Let it be clear before starting my review: Daylight Dies has probably become with this album nothing but my favourite band. Please note this is not the assertion of a teenager whch has discovred music last year through MTV. I'm 29 and have been listening to dark music since i'm 16 or so. And seldom has a band reached so deeply what I actually feel inside each second of my life.
About feelings....
Dismantling Devotion deals about everything that brightens and ruins my existence...
The first listenings were overwhelmed by a sense of suffering throughout the album. Parts that I could find "catchy" in the previous releases have vanished. All is done to create a terrifying dark impact on the listener.

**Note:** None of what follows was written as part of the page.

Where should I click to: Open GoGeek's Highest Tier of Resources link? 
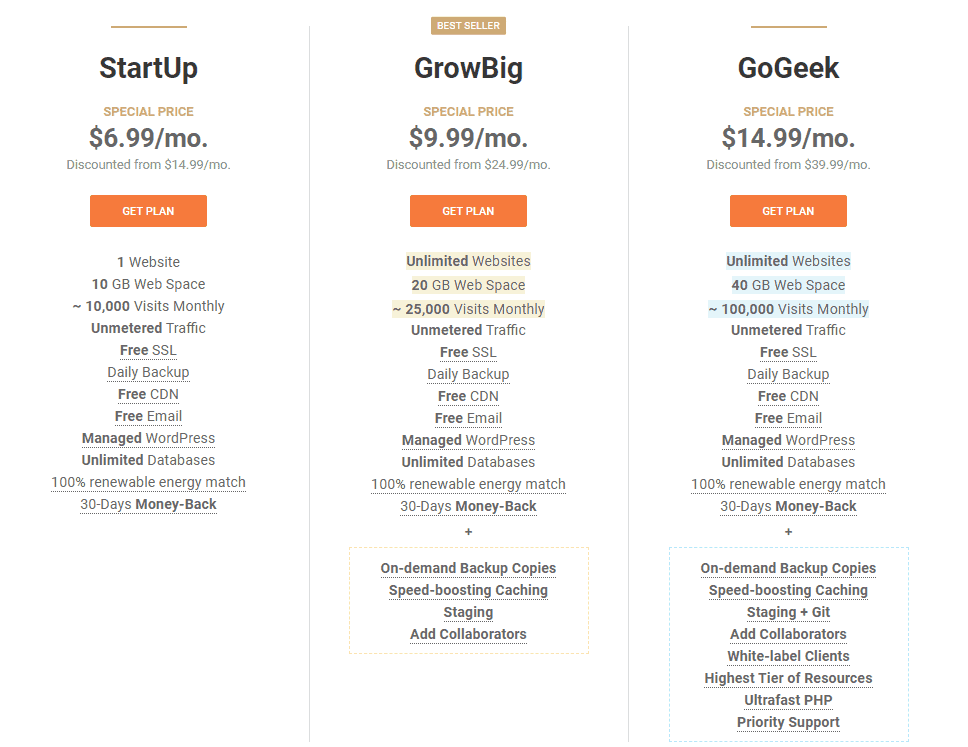pyautogui.click(x=788, y=678)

The melodic lines, the acoustic arpeggios sounds totally hopeless; Vocals are filled with suffering and hatred. And you soon feel like being desperately in need of breathe because of the oppressive feelings that pours out of each harmonies of this album.
You've never been so close from the perfect musical expression of what "resignation" is all about. The music tends to bring you to give up, to resign, ans clearly invites you to fall once for all.
And that's the moment, when all seems lost, that a brightful luminous part arrives, giving you the strength to rise and to go on, again, and again. This "please fall, you'll soon rise" feeling is mastered like no band has managed before. You soon find pleasure in waiting for these moments of relief and lull.
There is no weak moment in your album, no riffs that could sound too long. Everything just flows without a break.
About musicianship...
Dismantling Devotion has made me up with complex rythmics. In the last few years, I've lost interest and pleasure in the race for rythmic perplexity some bands has devoted to. It's just like "Look, I'm building the ultimate most chaotic riff in the world". And this demonstration of technicity has almost disgusted me of death metal actually.
With Dismantling Devotion, there is complex rythmical parts, but they just reach what they should always aim at: Efficiency. "Strive to see" is an incredible song, and has progressively grown to become my favourite track of the album. This riff at 3.30, is one of my finest moment in the album.
The bass brings its power of melodicity to the whole, and always participate to the dark harmony of a song.
The rythm guitars riffs often melt sharp parts with disharmonic arpeggios, which is quite effective.
The lead guitars always get the perfect effect. The velocity is used advisedly. The use of larsens (is it the english word?) is more discontinuous than on 'No Reply', where it was often used as a way to make a transition between two riffs. On this album, these transitions are more built rythmically, which shows the neverending skills of the composers.
The clean vocals really brings something new to your sound. "Solitary refinement" shows the intelligence of its use. (by the way Am I the only one hear who've heard David Sylvian feeling on the very first sung words ????)
As I've already told before, harsh vocals are filled with hatred and suffering, and are truly moving in the sincerity that emanates from it.
About the artwork
Awesome because of the multiplicity of personal interpretations you can get of each picture. Congratulations to Jeff Brubaker for his photographic skills. The picture illustrating "Dismantling Devotion" is my favourite one. Waiting for a poster of that one !
About the final track "Dismantling Devotion"
Just one more sentence: I can die without remorse after having heard such music:
A song to cry upon
A song to die upon,
A song to think upon,
A song to hope upon.
Thanks to all of you once again ! You made my day (or year, or life or whatever it will last) with Dismantling Devotion.
I will come back again in 5 years, when I will find default to this offering.